The Law of Sines tells us that for any triangle $\Delta ABC$, we can relate the angles with their sides:

\[\frac{\sin\alpha}{A}= \frac{\sin\beta}{B}= \frac{\sin\gamma}{C} \]

Using this equality, we can come up with the following relations:

\[\begin{aligned}A\sin\gamma &= C\sin\alpha\\ C\sin\beta &= B\sin\gamma\end{aligned}\]

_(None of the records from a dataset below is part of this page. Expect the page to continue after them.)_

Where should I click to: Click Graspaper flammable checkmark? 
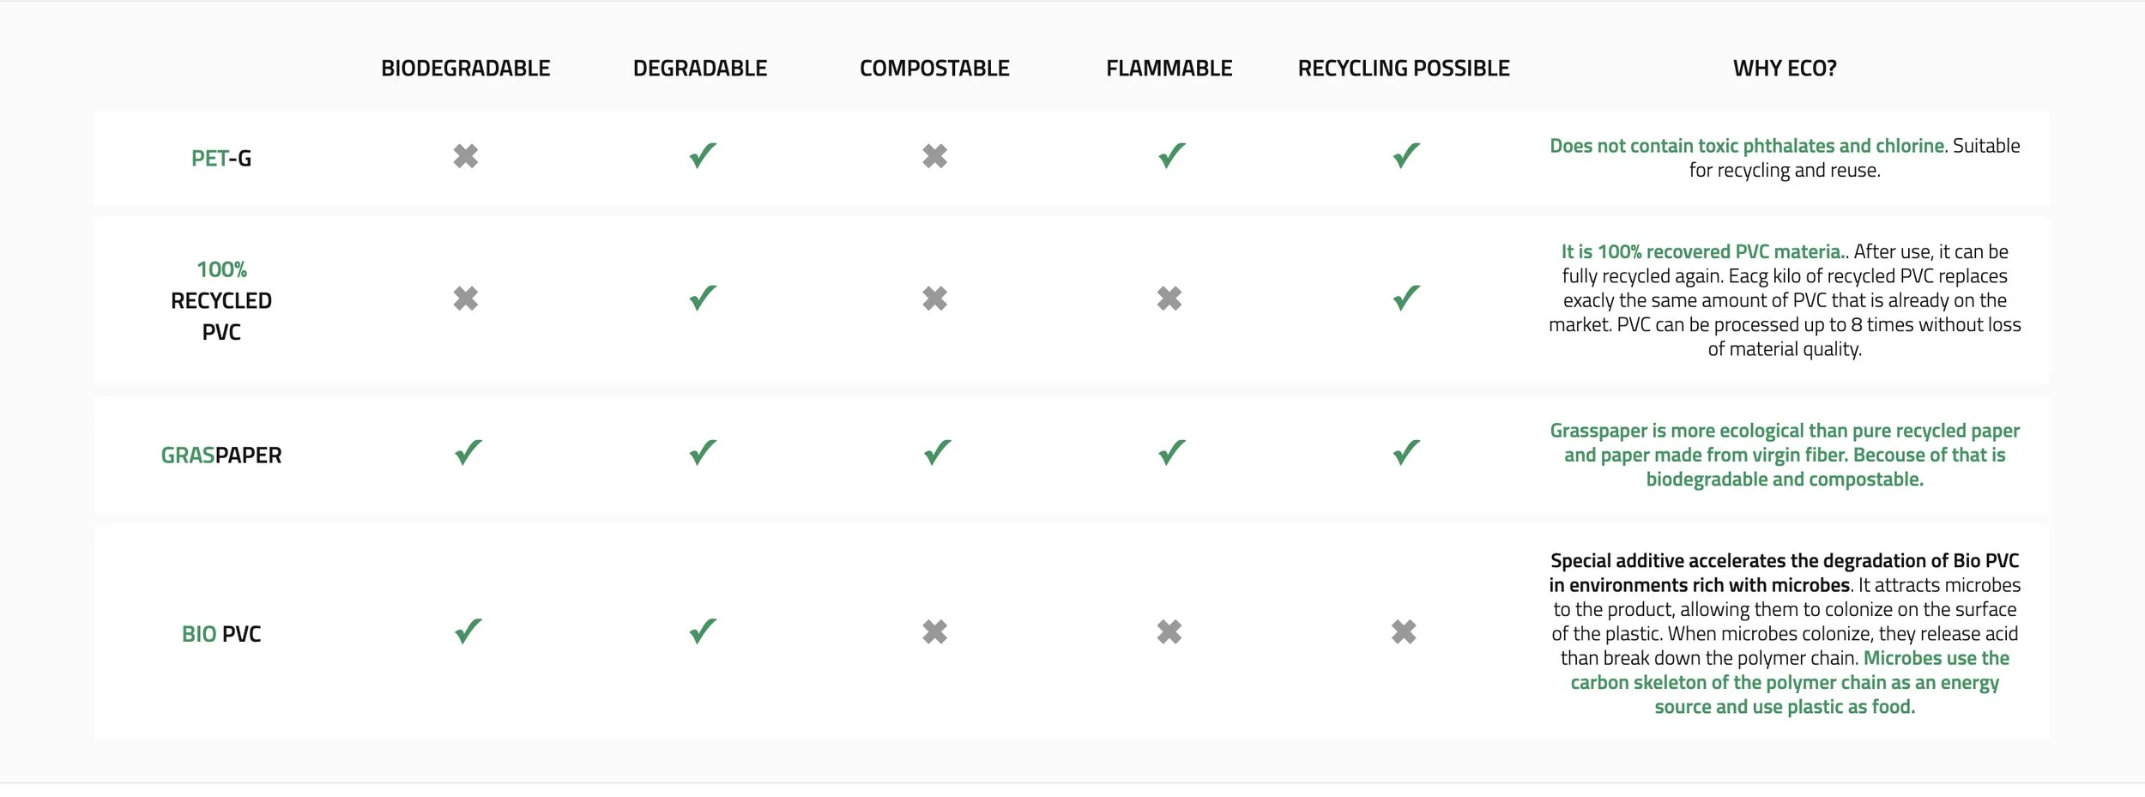1172,452
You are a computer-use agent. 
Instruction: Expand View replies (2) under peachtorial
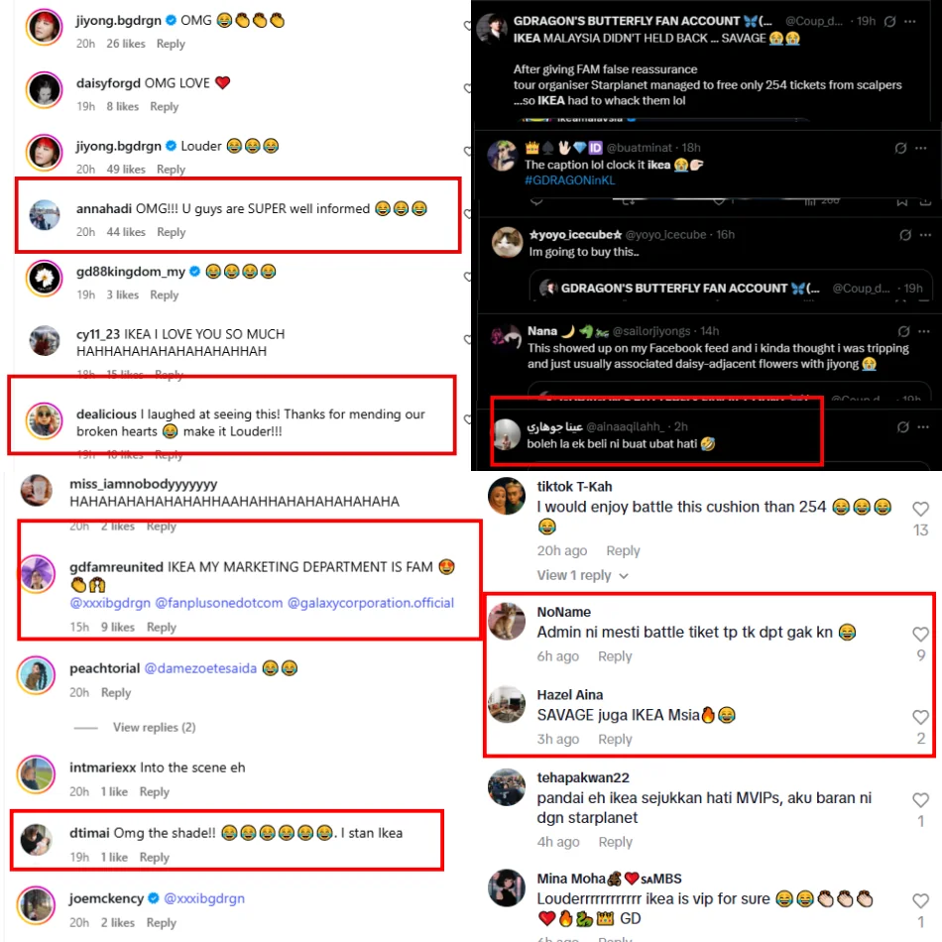[x=154, y=728]
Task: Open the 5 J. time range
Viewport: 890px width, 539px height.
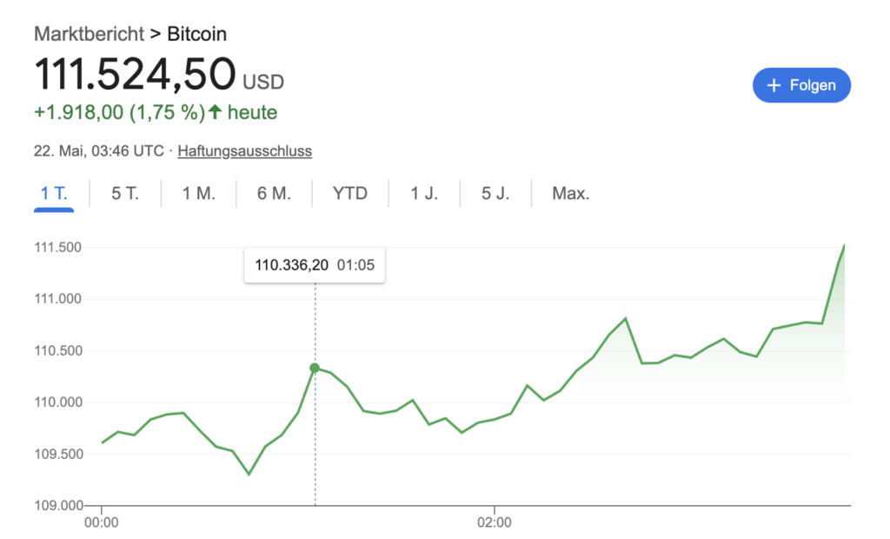Action: pos(495,193)
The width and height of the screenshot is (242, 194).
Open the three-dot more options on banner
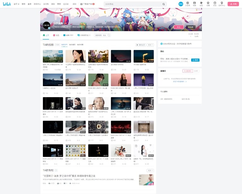200,27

We start with the LHS and show it gives the RHS. Incorporating the relations from above, we see that

\[\begin{aligned}\frac{A+B}{C} &= \frac{A\sin\gamma + B\sin\gamma}{C\sin\gamma}\\ &= \frac{C\sin\alpha+C\sin\beta}{C\sin\gamma}\\ &= \frac{\sin\alpha + \sin\beta}{\sin\gamma}\end{aligned}\]

By the sum-to-product and double angle identities, we have

\[\begin{aligned}\frac{\sin\alpha + \sin\beta}{\sin\gamma} &= \frac{ 2\sin \left( \frac{\alpha+\beta}{2} \right) \cos \left( \frac{\alpha-\beta}{2} \right)}{\sin\gamma}\\ &= \frac{ 2\sin\left( \frac{\alpha+\beta}{2} \right) \cos\left( \frac{\alpha-\beta}{2} \right)}{2\sin \left( \frac{\gamma}{2}\right) \cos\left( \frac{\gamma}{2} \right)}\end{aligned}\]

Note that $\gamma = \pi - \alpha - \beta$. So it follows that $\cos \left(\dfrac{\gamma}{2}\right) = \cos \left( \dfrac{\pi-\alpha-\beta}{2} \right) = \sin \left( \dfrac{\alpha+\beta}{2} \right)$. Therefore, we're now left with

\[\frac{ 2\sin\left( \frac{\alpha+\beta}{2} \right) \cos\left( \frac{\alpha-\beta}{2} \right)}{2\sin \left( \frac{\gamma}{2}\right) \cos\left( \frac{\gamma}{2} \right)} = \frac{ \cos\left( \tfrac{1}{2}(\alpha-\beta)\right) }{\sin \left( \tfrac{1}{2}\gamma\right)}\]

Therefore, $\dfrac{A+B}{C} = \dfrac{ \cos\left( \tfrac{1}{2}(\alpha-\beta)\right) }{\sin \left( \tfrac{1}{2}\gamma\right)}$. Q.E.D.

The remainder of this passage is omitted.